**YOUR ASSIGNMENT**
Write out the data again in full, exactly as it reads.
*** Begin section ***
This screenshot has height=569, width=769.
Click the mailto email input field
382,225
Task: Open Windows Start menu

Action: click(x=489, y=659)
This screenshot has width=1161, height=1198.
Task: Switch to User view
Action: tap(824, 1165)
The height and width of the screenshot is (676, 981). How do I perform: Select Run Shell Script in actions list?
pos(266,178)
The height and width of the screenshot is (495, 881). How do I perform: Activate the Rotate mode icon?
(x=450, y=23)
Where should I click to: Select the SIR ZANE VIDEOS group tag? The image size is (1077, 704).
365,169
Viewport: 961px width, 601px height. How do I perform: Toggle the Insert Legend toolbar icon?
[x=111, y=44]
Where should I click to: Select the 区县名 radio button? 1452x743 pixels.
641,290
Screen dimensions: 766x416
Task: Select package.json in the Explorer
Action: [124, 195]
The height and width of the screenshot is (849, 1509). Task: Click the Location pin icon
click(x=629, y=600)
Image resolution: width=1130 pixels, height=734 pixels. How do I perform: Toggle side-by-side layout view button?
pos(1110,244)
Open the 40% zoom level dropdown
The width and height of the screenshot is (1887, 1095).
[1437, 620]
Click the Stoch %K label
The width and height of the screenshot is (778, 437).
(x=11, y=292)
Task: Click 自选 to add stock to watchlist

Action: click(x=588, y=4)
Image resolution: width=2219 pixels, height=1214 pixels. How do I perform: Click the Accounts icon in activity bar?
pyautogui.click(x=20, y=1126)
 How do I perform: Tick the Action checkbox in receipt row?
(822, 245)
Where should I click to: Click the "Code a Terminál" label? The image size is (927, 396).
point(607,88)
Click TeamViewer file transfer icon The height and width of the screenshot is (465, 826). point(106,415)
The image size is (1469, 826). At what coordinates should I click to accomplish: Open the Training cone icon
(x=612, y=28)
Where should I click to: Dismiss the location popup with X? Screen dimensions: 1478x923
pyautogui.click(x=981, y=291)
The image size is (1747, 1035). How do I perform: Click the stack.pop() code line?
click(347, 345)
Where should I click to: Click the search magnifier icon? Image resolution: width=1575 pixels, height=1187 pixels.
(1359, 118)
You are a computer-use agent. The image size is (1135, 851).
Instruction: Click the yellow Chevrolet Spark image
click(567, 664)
*** End section ***
**RESPONSE FOR THIS EXERCISE**
This screenshot has height=569, width=769.
Click the mailto email input field
382,225
Task: Open Windows Start menu

Action: click(x=489, y=659)
This screenshot has width=1161, height=1198.
Task: Switch to User view
Action: tap(824, 1165)
The height and width of the screenshot is (676, 981). How do I perform: Select Run Shell Script in actions list?
pos(266,178)
The height and width of the screenshot is (495, 881). How do I perform: Activate the Rotate mode icon?
(x=450, y=23)
Where should I click to: Select the SIR ZANE VIDEOS group tag? The image size is (1077, 704).
365,169
Viewport: 961px width, 601px height. How do I perform: Toggle the Insert Legend toolbar icon?
[x=111, y=44]
Where should I click to: Select the 区县名 radio button? 1452x743 pixels.
641,290
Screen dimensions: 766x416
Task: Select package.json in the Explorer
Action: [124, 195]
The height and width of the screenshot is (849, 1509). Task: Click the Location pin icon
click(x=629, y=600)
Image resolution: width=1130 pixels, height=734 pixels. How do I perform: Toggle side-by-side layout view button?
pos(1110,244)
Open the 40% zoom level dropdown
The width and height of the screenshot is (1887, 1095).
[1437, 620]
Click the Stoch %K label
The width and height of the screenshot is (778, 437).
(x=11, y=292)
Task: Click 自选 to add stock to watchlist

Action: click(x=588, y=4)
Image resolution: width=2219 pixels, height=1214 pixels. How do I perform: Click the Accounts icon in activity bar?
pyautogui.click(x=20, y=1126)
 How do I perform: Tick the Action checkbox in receipt row?
(822, 245)
Where should I click to: Click the "Code a Terminál" label? The image size is (927, 396).
point(607,88)
Click TeamViewer file transfer icon The height and width of the screenshot is (465, 826). point(106,415)
The image size is (1469, 826). At what coordinates should I click to accomplish: Open the Training cone icon
(x=612, y=28)
Where should I click to: Dismiss the location popup with X? Screen dimensions: 1478x923
pyautogui.click(x=981, y=291)
The image size is (1747, 1035). How do I perform: Click the stack.pop() code line?
click(347, 345)
Where should I click to: Click the search magnifier icon? Image resolution: width=1575 pixels, height=1187 pixels.
(1359, 118)
You are a computer-use agent. The image size is (1135, 851).
Instruction: Click the yellow Chevrolet Spark image
click(567, 664)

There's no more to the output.